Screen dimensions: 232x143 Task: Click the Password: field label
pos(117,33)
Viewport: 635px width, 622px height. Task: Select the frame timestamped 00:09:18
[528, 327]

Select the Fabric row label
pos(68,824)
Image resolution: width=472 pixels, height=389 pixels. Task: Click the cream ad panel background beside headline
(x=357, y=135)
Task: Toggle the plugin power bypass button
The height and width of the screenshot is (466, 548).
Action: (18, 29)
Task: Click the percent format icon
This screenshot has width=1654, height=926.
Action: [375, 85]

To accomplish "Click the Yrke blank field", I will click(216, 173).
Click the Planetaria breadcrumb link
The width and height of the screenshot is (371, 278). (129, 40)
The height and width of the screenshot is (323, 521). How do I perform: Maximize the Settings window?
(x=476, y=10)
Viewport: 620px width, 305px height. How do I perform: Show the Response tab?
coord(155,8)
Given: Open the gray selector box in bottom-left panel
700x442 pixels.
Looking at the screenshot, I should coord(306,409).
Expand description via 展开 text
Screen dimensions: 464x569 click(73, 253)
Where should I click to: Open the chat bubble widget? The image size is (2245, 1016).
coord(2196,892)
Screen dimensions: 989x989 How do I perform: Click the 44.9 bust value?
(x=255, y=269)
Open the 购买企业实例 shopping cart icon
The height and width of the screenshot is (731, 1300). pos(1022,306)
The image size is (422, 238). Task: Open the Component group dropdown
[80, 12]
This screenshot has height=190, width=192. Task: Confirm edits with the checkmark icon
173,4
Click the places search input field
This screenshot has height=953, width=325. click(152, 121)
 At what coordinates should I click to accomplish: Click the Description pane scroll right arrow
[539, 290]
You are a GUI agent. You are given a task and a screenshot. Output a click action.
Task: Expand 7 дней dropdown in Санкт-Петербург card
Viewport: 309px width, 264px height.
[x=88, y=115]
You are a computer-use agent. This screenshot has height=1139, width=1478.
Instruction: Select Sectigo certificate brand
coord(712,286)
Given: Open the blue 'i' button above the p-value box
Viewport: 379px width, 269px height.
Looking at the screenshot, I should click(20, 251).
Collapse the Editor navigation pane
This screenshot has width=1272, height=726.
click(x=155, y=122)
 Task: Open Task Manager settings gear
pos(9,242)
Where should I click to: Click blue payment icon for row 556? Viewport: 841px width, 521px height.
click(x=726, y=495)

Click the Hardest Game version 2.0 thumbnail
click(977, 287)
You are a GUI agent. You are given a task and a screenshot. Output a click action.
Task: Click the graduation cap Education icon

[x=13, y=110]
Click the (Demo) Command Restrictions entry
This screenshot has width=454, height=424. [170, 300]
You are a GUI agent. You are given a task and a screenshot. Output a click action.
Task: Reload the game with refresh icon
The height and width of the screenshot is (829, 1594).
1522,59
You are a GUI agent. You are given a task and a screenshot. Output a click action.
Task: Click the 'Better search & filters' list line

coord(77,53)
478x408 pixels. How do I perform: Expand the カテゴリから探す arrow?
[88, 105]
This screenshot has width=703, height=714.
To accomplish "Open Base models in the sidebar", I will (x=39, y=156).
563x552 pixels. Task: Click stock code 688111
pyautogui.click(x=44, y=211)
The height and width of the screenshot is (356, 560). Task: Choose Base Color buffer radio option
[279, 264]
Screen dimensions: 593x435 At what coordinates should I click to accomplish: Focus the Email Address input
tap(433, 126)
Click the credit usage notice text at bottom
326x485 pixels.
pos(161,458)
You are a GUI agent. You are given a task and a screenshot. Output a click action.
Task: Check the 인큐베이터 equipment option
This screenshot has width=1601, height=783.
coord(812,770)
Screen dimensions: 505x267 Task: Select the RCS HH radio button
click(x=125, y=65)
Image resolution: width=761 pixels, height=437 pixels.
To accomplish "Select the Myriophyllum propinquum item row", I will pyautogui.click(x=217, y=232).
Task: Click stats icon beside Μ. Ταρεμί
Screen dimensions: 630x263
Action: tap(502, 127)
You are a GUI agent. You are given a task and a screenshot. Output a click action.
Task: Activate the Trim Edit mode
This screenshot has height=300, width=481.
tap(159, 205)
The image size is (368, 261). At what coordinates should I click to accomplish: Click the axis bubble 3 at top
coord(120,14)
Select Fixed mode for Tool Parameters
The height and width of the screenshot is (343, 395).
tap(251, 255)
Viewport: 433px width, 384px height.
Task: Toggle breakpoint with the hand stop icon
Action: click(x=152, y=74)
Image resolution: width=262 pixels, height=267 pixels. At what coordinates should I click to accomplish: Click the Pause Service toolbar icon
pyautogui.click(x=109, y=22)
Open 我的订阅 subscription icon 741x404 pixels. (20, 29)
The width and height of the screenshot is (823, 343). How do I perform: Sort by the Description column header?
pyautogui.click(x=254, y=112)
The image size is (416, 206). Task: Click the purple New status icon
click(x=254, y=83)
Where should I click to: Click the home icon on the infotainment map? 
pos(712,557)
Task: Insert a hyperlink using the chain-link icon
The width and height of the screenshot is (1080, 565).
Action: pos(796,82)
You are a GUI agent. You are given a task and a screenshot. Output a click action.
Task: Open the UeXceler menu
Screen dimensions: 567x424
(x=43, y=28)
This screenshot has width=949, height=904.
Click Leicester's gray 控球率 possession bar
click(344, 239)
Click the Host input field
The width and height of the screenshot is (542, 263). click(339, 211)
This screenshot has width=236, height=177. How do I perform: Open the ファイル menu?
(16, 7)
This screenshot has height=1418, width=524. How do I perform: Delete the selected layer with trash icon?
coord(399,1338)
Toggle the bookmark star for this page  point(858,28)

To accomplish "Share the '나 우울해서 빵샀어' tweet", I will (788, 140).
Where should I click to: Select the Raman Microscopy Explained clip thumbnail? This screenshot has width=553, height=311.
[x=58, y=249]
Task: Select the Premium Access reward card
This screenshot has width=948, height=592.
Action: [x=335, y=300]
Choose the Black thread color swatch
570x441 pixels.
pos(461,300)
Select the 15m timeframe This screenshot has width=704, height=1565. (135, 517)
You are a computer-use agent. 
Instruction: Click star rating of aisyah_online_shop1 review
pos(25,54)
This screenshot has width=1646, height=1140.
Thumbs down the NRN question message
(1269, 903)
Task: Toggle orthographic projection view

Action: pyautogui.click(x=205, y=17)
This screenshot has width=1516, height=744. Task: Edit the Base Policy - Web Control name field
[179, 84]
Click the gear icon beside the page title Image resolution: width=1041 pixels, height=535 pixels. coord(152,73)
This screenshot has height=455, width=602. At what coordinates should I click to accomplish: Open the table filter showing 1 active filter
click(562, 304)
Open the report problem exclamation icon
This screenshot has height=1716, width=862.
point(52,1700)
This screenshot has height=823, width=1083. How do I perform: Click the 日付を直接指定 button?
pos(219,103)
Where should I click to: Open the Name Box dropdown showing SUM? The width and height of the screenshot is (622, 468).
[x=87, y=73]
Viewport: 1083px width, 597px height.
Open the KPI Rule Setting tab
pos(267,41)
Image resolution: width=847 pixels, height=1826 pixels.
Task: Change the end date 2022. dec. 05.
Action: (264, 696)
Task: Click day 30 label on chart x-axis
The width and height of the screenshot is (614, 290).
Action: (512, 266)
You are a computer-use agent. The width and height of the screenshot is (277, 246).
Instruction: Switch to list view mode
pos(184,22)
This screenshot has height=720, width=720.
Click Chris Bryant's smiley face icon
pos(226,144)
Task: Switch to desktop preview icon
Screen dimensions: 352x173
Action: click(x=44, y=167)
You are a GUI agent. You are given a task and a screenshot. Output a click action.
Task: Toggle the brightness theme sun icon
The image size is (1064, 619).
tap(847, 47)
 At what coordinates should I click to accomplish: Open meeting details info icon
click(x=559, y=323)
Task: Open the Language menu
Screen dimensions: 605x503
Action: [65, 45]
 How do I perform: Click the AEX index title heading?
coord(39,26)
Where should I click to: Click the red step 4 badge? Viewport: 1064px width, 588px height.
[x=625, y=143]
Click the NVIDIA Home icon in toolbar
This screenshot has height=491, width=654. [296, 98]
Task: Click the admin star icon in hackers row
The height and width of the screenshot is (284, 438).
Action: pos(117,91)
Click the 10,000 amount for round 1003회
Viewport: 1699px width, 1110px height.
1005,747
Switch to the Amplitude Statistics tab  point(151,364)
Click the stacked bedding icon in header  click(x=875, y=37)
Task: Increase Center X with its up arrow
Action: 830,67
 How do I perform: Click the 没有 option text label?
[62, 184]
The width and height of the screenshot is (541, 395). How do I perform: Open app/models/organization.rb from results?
-.-.-
List every line of the material that contains the string "link", treating uppercase and lowercase as different.

> _Problem solution_
Click the Planetaria breadcrumb link
Task: Insert a hyperlink using the chain-link icon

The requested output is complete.